Tuesday, November 16, 2021

How to care for residents returning from hospital

How to care for residents returning from hospital

It is really important for care home managers to know and understand the support and care needs of residents who are being moved in and out of hospital. Fully integrated services and decent communications are vital.

Not providing these mean residents will experience:

  • Unmet care and support requirements
  • Unnecessary hospital readmissions
  • Preventable admissions to care
  • Delayed handovers of care

Care Home managers and their teams have an important role to play in supporting people transferring in and out of hospital.

First, start with the person. They are your common cause. Then, ask yourself how do we help this person get back to where they want to be?

 

What you should do

Before admission

Consider who might be at risk of hospital admission and support them to make a care plan in the case this happens. Ensure, you are familiar with the hospital’s discharge planning procedures and processes.

During admission

Make sure the admitting team have all the information they need about the person. This could include:

  • Advanced care plans
  • Communication and accessibility needs
  • Current medicines
  • Triggers to psychological issues
  • Family, including carers and next of kin
  • Housing issues
  • Preferred places of care


During hospital stay

Stay in touch with the hospital and share any information that might affect discharge planning. Work with the discharge manager to help enact the discharge plan.

After discharge

Keep in touch with people who are supported at home and make sure they know how to contact your service if they need to.

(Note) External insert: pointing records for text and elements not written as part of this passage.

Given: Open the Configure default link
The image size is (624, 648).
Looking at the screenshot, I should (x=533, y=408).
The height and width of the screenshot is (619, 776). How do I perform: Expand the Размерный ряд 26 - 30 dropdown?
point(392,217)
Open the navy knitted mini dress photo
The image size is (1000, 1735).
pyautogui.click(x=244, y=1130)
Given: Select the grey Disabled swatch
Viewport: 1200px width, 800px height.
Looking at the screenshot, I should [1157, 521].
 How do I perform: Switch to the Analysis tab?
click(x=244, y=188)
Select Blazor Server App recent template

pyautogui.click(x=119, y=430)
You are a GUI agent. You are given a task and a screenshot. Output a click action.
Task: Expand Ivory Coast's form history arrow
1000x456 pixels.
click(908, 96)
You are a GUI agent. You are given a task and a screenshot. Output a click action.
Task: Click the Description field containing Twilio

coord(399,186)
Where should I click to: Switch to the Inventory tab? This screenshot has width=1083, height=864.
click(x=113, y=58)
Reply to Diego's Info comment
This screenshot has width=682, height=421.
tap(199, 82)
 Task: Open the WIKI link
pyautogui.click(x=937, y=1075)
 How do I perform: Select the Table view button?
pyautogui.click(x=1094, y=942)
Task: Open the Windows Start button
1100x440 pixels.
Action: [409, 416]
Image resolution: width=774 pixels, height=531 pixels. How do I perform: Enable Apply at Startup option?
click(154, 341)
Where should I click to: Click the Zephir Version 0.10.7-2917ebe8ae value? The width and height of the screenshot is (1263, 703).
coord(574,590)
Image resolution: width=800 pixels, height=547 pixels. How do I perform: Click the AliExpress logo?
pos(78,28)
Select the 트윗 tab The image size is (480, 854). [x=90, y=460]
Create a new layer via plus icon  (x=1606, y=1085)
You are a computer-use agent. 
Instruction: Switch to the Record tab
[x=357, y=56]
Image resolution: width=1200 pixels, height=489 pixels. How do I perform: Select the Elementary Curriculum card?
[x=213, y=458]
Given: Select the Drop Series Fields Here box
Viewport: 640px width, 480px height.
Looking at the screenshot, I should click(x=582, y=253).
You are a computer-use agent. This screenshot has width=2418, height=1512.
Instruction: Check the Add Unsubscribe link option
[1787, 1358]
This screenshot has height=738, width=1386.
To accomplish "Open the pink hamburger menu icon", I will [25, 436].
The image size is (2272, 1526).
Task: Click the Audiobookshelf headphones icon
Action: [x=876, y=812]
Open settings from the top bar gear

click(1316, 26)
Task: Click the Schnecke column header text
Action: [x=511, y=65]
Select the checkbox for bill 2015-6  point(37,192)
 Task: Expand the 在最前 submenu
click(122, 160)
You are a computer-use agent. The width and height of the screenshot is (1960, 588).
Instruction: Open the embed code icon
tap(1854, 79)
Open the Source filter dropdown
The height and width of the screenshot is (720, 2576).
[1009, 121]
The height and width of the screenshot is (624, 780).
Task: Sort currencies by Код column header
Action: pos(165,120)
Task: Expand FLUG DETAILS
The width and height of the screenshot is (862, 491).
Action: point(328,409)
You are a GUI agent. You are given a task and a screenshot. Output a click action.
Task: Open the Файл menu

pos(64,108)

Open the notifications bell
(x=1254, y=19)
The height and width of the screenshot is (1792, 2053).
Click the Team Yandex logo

What you can expect from the hospital team?

Discharge planning fundamentals:

  • Residents must experience continuity of care
  • Choices about long term care are only made after a crisis is resolved
  • Discharges are planned and coordinated

 

Discharge planning from admission

  • Assess the person’s current and ongoing health and social care needs.
  • Refer to existing care plans.
  • Select a hospital-based team according to the person’s assessed needs.

 

2. Contact from a named discharge manager, who should:

  • Come up with a discharge plan with the president and the community-based team
  • Arrange follow-up care and any specialist equipment and support
  • Agree the plan for ongoing treatment and support with the community team and maintain regular contact with them.

 

3. A copy of the discharge plan which should include:

  • Details about the person’s condition
  • Medicine requirements
  • Contact info of resident
  • Schedule of health support, including family support
  • Other useful details

 

What you should expect after discharge

If a person is at risk of readmission, the GP will contact or visit them 24 to 72 hours after discharge.